After beginning antiviral therapy, the worsening of the symptoms may be observed initially. This usually resolves spontaneously over the course of treatment; however, when vital structures are involved, adjuvant corticosteroids, tapered over time, are suggested to reduce morbidity and mortality in these cases.

In many infectious etiologies, concomitant involvement of other neurological (myelitis, encephalitis, ventriculitis, etc.), as well as non-neurological (retinitis, esophagitis, pneumonitis, etc.) tissues, may be seen at presentation or during disease progression by the involved or other opportunistic pathogens. In neoplastic etiologies, expansion of primary lesion or metastasis or drug interaction with chemotherapeutic agents may accelerate the worsening of the disease.[11]

Practices for prevention of the spread of the responsible pathogens, including HIV, HSV, CMV, Tb, etc. are essential for the patient as well as the primary caretaker of the patient. The greatest risk of spread is by contact with the mucosal surface or body secretions. Optimal hygiene practices are effective in prevention. Good compliance with HAART and routine checkup for CD4 cell count has prognostic importance in HIV positive patients.

In patients with CD4 count less than 100 cells/microliter or CMV viremia or previous history of CMV infection, asymptomatic fundoscopic screening is recommended.[60] In all the infectious and non-infectious complications of HIV, early diagnosis and prompt treatment are essential to reduce the long term morbidity and mortality in the patient. Thus, the patient themselves must be vigilant and visit the clinic soon after the presentation of symptoms.

The reference range for CSF lab values:

1. Opening pressure - 90 to 180 mmH2O (with the patient lying in lateral position)

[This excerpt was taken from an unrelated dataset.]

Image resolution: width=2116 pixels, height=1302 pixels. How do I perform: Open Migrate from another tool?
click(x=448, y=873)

2. Specific gravity: 1.006 to 1.008

3. Glucose: 45 to 80 mg/dL OR 2.8 to 4.2 mmol/L

4. Proteins:

• in adults: 20 to 40 mg/dL OR 0.15 to 0.45 g/L
• in children (Up to 4 years of age): 24 mg/dL
• in children (Up to 6 days of age): 70 mg/dL

5. Leukocyte count:

• in adults: 0 to 5/mm 
• children younger than 1 year: 0 not 30/mm
• Children 1 to 4 years: 0 to 20/mm
• Children 5 years to puberty: 0 to 10/mm

HIV-associated progressive polyradiculopathy often has diagnostic ambiguity due to two reasons. First, the clinical syndrome in all infectious, non-infectious, and neoplastic causes is identical and may pose difficulty in early diagnosis; at the same time, the usually concomitant distal peripheral neuropathy is present as a part of disease progression or adverse drug reaction. In most cases, radiculopathy is seen in the advanced late stage of HIV, but sometimes it may be the presenting complaint of HIV. The presentation of polyradiculopathy can be observed in the clinical examination; however, for etiological specificity, imaging and lab evaluation is essential.

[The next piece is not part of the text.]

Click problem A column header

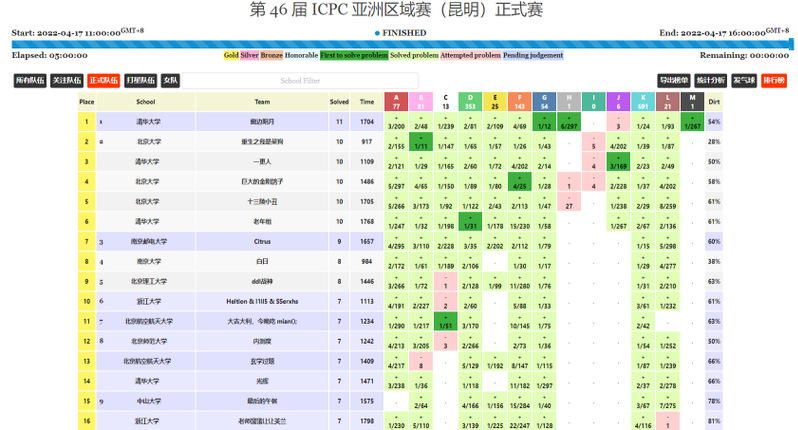point(397,101)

While the infectious disease physician is almost always involved in the care of patients with HIV and complications of HIV, it is important to consult with an interprofessional team of specialists that include a neurologist, pathologist, radiologist, and microbiologist. Training primary care providers for early referrals is beneficial. The nurses are also vital members of the interprofessional group as they can assist with the management as well as the education of the patient and family. During the treatment period, for symptomatic relief and monitoring and treatment of drug interaction, the pharmacist will ensure that the patient is on the right analgesics, antiemetics, and appropriate antibiotics.

The outcomes of radiculopathy associated with HIV depend on the etiology and appropriate therapy. However, to improve outcomes, prompt consultation with an interprofessional group of specialists is recommended.